____ Document segment

The men's 400 metres hurdles at the 2023 World Athletics Championships was held at the National Athletics Centre in Budapest, Hungary from 20 to 23 August 2023.

==Summary==

World record holder #1 Karsten Warholm was back. With three time silver medalist #2 Rai Benjamin and defending champion #3 Alison dos Santos, the top three of all time were there. And don't forget #8 Kyron McMaster. During the semi-finals, 18 year old Roshawn Clarke got inspired trying to chase Warholm, and the result was a new World Junior Record, now called a U20 Record, and #13 of all time. Trevor Bassitt moved to #18 all time with his performance in the semis just to be a time qualifier behind Warholm and Clarke.

Warholm was assigned his favorite lane 7. Outside of him was McMaster in 8 and dos Santos in 9. With Benjamin in 6 and Clarke in 5, all the major players were on the outside of the track. As expected, Warholm took it out hard. Unexpectedly, Benjamin also took it out hard, marginally ahead of Warholm, and McMaster was right there with them. The three were virtually even at the halfway point, and then Warholm started to edge ahead. Down the home stretch, unlike previous meetings, Benjamin was not coming from behind, but instead was watching Warholm pulling away from him. And it was McMaster coming from behind to catch Benjamin before the line for silver. Warholm's winning time of 46.89 was the eighth time he has run under 47 seconds, a time that had only been achieved once before 2018. It was Warholm's third World Championship gold medal in this event.

==Records==
Before the competition, records were as follows:

| Record | Athlete & Nat. | Perf. | Location | Date |
|---|---|---|---|---|
| World record | Karsten Warholm (NOR) | 45.94 | Tokyo, Japan | 3 August 2021 |
| Championship record | Alison dos Santos (BRA) | 46.29 | Eugene, United States | 19 July 2022 |
| World Leading | Karsten Warholm (NOR) | 46.51 | Monte Carlo, Monaco | 21 July 2023 |
| African Record | Samuel Matete (ZAM) | 47.10 | Zürich, Switzerland | 7 August 1991 |
| Asian Record | Abderrahman Samba (QAT) | 46.98 | Paris, France | 30 June 2018 |
| North, Central American and Caribbean record | Rai Benjamin (USA) | 46.17 | Tokyo, Japan | 3 August 2021 |
| South American Record | Alison dos Santos (BRA) | 46.29 | Eugene, United States | 19 July 2022 |
| European Record | Karsten Warholm (NOR) | 45.94 | Tokyo, Japan | 3 August 2021 |
| Oceanian record | Rohan Robinson (AUS) | 48.28 | Atlanta, United States | 31 July 1996 |

==Qualification standard==
The standard to qualify automatically for entry was 48.70.

________
____ Supplied data

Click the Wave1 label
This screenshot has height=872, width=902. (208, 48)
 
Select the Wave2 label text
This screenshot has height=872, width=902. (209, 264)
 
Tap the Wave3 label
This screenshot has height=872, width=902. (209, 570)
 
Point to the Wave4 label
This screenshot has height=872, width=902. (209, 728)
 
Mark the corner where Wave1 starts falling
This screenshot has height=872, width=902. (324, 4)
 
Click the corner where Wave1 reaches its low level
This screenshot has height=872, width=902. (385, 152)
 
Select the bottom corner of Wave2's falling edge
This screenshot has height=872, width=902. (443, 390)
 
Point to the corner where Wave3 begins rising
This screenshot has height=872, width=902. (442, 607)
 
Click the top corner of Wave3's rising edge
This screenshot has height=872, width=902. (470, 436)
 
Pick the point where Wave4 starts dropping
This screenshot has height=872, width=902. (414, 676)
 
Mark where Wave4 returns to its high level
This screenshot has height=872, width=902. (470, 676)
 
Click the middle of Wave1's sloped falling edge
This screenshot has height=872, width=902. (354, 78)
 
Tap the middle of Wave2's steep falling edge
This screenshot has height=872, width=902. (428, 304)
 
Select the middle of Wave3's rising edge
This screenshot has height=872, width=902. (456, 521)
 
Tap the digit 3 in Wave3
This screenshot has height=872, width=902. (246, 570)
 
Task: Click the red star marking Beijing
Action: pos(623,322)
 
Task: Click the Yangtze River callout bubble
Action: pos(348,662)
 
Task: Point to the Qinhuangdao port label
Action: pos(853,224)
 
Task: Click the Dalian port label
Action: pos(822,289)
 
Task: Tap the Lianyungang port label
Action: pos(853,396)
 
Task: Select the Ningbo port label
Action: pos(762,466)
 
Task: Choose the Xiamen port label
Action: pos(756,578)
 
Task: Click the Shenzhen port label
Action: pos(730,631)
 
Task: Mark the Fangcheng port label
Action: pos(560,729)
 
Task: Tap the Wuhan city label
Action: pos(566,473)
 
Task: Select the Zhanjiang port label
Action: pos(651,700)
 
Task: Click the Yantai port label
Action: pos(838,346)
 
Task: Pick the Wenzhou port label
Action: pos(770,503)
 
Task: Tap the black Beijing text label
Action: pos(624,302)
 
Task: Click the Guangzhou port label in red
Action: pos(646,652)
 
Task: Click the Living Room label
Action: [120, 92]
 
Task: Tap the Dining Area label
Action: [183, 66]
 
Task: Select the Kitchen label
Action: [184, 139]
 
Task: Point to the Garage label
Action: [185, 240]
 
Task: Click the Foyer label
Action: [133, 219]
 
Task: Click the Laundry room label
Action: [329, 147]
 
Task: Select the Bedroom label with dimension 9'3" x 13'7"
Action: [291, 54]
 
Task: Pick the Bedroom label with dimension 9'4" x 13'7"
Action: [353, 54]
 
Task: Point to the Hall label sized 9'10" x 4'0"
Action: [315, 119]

________

*What this task involves*
Please write out the 400 metres hurdles text again between "The men's 400" and "23 August 2023.", inclusive, substituting "staged" for "held".

*Correct result*
The men's 400 metres hurdles at the 2023 World Athletics Championships was staged at the National Athletics Centre in Budapest, Hungary from 20 to 23 August 2023.